[Pixel coordinate grounding data]
----------------

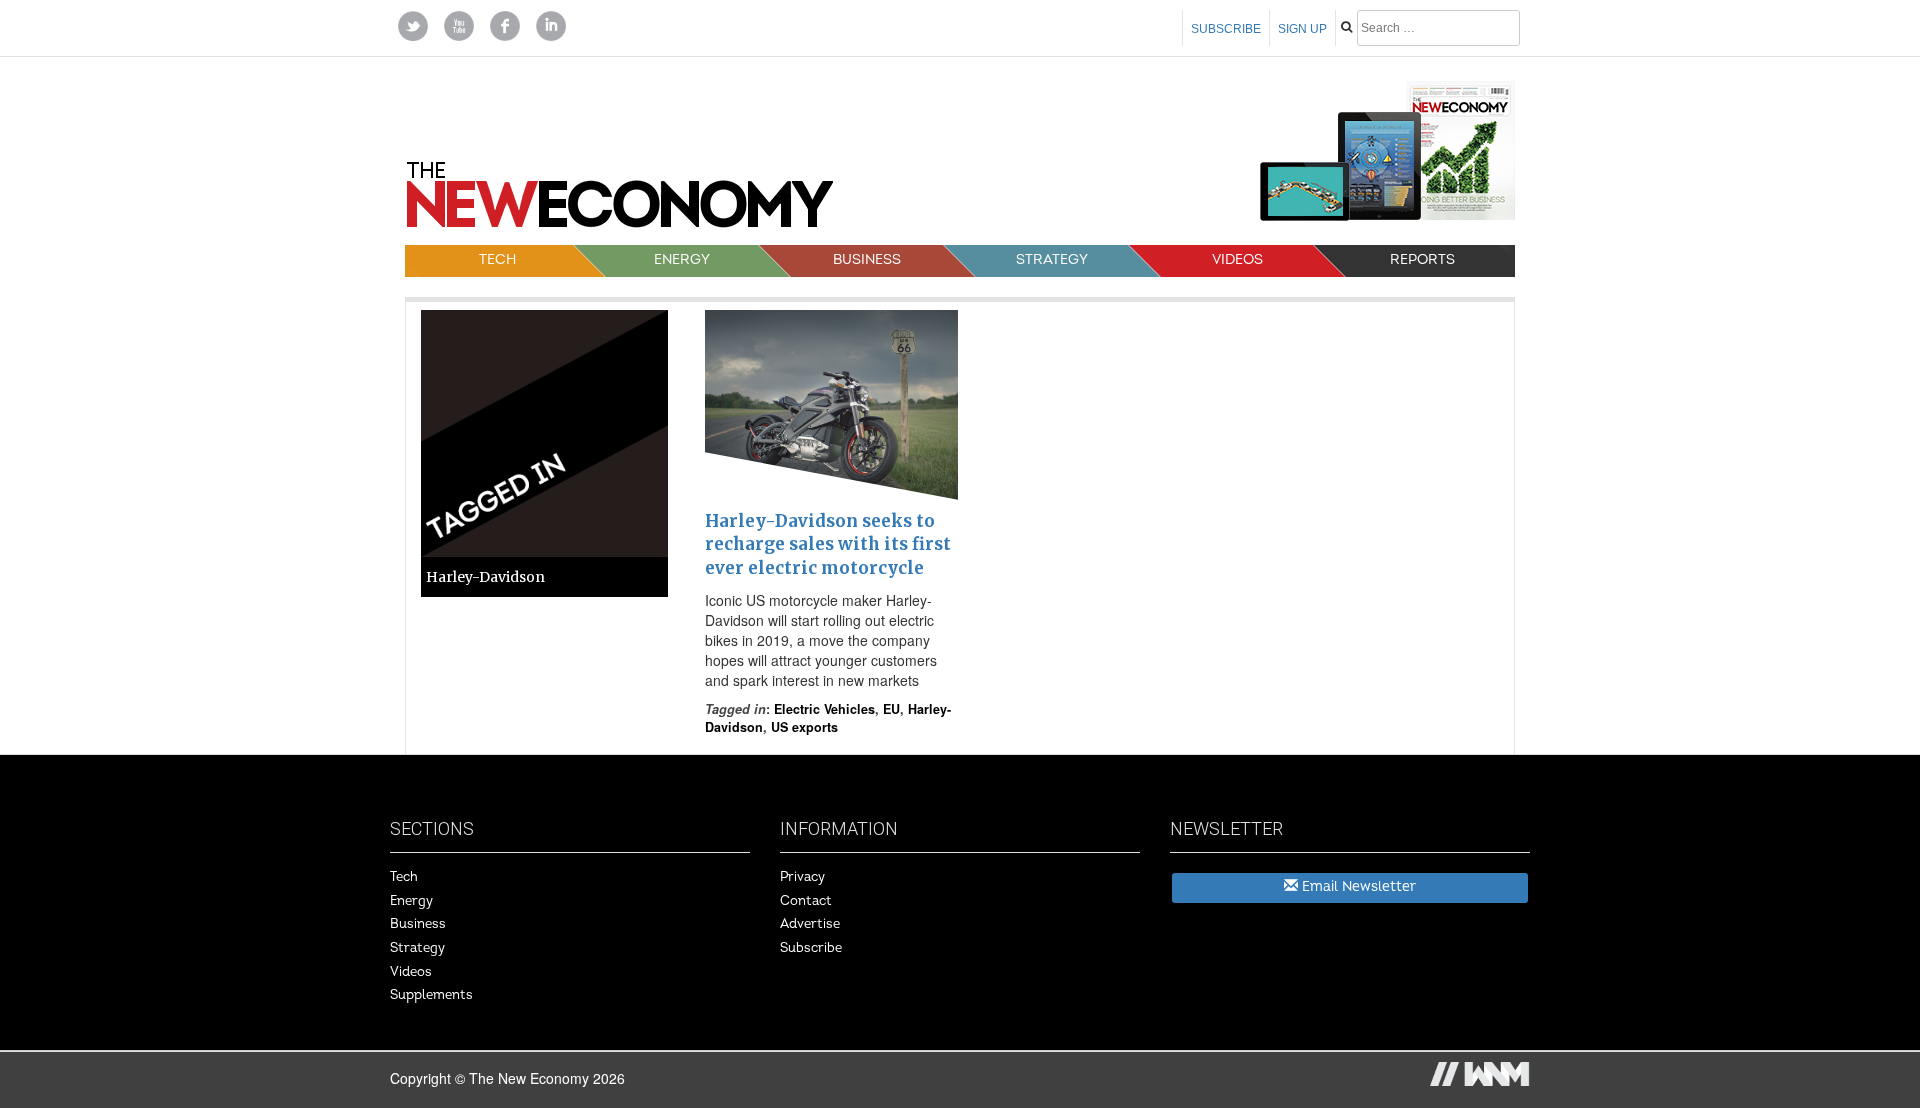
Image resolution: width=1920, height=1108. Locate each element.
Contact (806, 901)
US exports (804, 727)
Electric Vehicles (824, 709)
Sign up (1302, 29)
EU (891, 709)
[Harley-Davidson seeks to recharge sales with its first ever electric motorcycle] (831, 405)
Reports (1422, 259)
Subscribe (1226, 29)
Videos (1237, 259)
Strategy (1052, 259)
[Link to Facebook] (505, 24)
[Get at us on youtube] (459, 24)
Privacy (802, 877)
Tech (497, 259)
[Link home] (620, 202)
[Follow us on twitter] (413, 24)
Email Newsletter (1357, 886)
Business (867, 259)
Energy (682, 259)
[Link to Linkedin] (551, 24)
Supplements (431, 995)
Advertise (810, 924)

----------------

What to produce
Starting at the line that contains "Reports (1422, 259)", write out every line through the end of the entries, exactly and with nothing added.

Response to this task
Reports (1422, 259)
Subscribe (1226, 29)
Videos (1237, 259)
Strategy (1052, 259)
[Link to Facebook] (505, 24)
[Get at us on youtube] (459, 24)
Privacy (802, 877)
Tech (497, 259)
[Link home] (620, 202)
[Follow us on twitter] (413, 24)
Email Newsletter (1357, 886)
Business (867, 259)
Energy (682, 259)
[Link to Linkedin] (551, 24)
Supplements (431, 995)
Advertise (810, 924)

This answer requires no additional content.